Now, it seemed, Levi was content with Beth. She had sold her family home to a young couple who were expecting their first child. “A new generation here on the lake,” Beth had told her after lunch one afternoon in June. She’d also announced that she was listing the Musgrave cabin. “It’s not your house, of course, and it doesn’t come with its own private island,” she’d pouted as Harper had told her she was definitely staying in Almsville. “But it’s something and waterfront. But, Harper, seriously, if you ever change your mind about selling, let me know! Kisses!”

Harper wasn’t going anywhere in the foreseeable future.

Dawn had made noise about moving back here permanently after graduation, and Rand lived just across the water.

Harper’s own relationship with Levi was complicated.

As she watched him now, standing over a grill, looking like a suburban dad for the first time in his life, she wished they could be as they once had been, when they’d been childhood friends.

Unfortunately often the tension between them was palpable.

Even though they were trying.

Or at least she was.

They had a child.

And it was difficult.

Maybe someday they’d find the connection they’d lost over the years. Harper hoped so, but it would take time and a lot of forgiveness on Levi’s part.
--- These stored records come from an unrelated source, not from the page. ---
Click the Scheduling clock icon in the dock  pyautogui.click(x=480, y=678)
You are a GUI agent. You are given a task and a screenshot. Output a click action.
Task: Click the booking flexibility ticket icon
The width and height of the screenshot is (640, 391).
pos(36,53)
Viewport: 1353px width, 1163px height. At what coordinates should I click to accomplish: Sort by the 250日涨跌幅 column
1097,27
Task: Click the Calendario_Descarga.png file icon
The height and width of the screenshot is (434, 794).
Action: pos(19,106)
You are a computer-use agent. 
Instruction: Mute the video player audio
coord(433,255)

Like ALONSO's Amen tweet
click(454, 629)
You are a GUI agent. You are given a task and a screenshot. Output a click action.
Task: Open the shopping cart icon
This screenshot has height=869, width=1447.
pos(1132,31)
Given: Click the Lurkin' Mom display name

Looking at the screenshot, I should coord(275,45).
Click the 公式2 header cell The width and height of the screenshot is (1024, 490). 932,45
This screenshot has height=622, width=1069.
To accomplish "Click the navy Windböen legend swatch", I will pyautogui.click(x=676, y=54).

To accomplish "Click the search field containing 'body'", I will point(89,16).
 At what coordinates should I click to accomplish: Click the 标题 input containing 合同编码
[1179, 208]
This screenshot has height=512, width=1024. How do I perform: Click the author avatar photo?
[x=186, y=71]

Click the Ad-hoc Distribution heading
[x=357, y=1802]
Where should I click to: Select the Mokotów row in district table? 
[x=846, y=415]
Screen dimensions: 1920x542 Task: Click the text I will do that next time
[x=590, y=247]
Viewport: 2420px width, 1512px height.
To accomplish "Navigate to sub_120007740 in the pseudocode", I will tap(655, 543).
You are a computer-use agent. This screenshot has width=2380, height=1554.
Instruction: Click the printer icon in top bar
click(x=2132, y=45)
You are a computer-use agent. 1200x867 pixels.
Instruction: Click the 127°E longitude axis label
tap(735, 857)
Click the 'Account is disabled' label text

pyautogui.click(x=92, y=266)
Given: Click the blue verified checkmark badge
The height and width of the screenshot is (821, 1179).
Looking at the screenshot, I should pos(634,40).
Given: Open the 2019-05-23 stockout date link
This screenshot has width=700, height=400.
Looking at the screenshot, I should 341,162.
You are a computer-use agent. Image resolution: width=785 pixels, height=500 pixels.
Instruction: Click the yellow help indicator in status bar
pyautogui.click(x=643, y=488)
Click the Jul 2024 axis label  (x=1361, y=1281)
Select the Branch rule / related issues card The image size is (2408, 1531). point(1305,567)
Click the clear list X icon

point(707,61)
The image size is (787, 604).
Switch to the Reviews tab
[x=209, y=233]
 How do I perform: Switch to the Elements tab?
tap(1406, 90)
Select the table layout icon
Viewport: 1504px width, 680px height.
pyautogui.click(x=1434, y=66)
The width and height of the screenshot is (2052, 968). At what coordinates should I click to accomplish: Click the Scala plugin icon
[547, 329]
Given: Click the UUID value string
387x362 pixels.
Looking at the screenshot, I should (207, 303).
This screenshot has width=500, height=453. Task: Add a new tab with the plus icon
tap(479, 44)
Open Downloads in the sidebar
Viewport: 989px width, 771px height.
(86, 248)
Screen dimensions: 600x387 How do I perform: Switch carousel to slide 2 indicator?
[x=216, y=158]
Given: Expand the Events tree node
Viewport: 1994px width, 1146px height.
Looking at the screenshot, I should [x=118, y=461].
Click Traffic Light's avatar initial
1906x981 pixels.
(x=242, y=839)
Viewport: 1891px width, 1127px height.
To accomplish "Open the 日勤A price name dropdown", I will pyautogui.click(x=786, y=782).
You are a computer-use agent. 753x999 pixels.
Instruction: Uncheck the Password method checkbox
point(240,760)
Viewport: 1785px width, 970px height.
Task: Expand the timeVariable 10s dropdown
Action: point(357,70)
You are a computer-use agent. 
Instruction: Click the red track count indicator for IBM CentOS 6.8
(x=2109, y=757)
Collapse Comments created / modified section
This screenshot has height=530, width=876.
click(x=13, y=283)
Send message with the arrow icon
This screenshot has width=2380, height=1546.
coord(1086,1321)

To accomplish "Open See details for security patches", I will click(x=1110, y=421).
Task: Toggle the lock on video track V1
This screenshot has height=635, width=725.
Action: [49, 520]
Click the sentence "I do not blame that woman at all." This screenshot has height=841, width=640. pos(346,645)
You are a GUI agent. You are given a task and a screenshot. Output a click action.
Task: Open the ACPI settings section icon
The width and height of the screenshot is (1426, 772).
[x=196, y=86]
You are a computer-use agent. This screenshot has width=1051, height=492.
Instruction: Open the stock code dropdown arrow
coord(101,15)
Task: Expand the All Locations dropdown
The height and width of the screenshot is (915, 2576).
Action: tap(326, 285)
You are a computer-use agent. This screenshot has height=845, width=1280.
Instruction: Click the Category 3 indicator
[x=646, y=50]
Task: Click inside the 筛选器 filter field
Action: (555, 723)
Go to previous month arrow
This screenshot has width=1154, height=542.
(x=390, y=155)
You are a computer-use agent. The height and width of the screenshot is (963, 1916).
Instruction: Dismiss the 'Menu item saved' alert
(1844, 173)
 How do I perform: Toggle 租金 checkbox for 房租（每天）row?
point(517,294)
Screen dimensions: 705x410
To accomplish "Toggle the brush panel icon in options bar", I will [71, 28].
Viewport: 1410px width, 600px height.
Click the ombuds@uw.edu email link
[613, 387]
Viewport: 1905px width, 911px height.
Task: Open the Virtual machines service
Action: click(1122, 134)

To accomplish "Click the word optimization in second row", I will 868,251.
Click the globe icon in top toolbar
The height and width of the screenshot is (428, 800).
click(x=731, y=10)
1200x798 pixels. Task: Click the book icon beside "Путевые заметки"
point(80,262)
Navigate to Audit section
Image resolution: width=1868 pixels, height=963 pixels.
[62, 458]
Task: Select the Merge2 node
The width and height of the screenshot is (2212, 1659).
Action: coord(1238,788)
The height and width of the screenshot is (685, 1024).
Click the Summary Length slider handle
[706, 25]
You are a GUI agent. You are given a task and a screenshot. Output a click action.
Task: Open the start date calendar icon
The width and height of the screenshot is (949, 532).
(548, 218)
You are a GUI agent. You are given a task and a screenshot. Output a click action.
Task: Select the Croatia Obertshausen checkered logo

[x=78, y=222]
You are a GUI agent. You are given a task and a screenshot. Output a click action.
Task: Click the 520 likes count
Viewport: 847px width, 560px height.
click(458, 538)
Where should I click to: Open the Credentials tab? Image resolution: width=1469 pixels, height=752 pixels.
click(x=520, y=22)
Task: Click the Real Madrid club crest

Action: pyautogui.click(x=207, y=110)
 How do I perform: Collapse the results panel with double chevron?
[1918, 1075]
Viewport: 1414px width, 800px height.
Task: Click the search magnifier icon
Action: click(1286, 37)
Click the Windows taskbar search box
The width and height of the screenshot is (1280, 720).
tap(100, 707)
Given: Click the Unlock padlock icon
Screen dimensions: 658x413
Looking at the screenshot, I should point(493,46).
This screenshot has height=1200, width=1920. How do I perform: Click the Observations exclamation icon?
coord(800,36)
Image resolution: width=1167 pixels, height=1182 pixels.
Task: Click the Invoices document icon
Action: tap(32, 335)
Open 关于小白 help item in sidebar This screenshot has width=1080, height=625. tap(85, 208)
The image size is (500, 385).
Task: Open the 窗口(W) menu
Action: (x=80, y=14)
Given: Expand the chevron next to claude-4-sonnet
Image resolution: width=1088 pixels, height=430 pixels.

What were the chances? Too many years, too many doubts, too many lies had grown between them.

“You should live so long,” she said, thinking that it was something Gram might say. God, she missed that woman. She probably always would.

She glanced down at the boathouse or what was left of it. Months before, Chase’s body had been retrieved and the boathouse sealed off. There had been a small funeral and a splashy news story and reporters calling and asking questions as she’d healed from her wounds. Thankfully all the dart pricks had healed, and even the gunshot to her shoulder hadn’t hit bone. She’d ended up with a scar and a brutal memory.

Of Marcia Reed.

Her stepmother.

Her father’s wife.

Harper hadn’t found it in her heart to forgive him.

She couldn’t. Not yet.

He should have seen Marcia for what she was.

And Harper couldn’t help but wonder if he’d been naïve as Marcia had claimed or had turned a blind eye to how mendacious she was, how cunning, and how evil. Harper couldn’t really believe that Bruce would have gone along with his first wife’s and son’s murders, nor would he have condoned or been a part of the intended killing of his daughter and granddaughter.

But what did she know?

Just that she would never trust him again.

Nor forgive him.

“Too bad,” she said now.

Bruce Reed was a widower. Again. And back on the market.

After suffering for several weeks after her fall, Marcia had finally died and now Dawn, who still kept in touch with him, reported that he was dating again.

Oh. Joy.

He’d sure put all the recent horror of their lives behind him. Had he ever realized that his death was a part of Marcia’s plan? That’s why she kept saying, “It isn’t his time.”

Because he could die only after he’d inherited the Dixon fortune.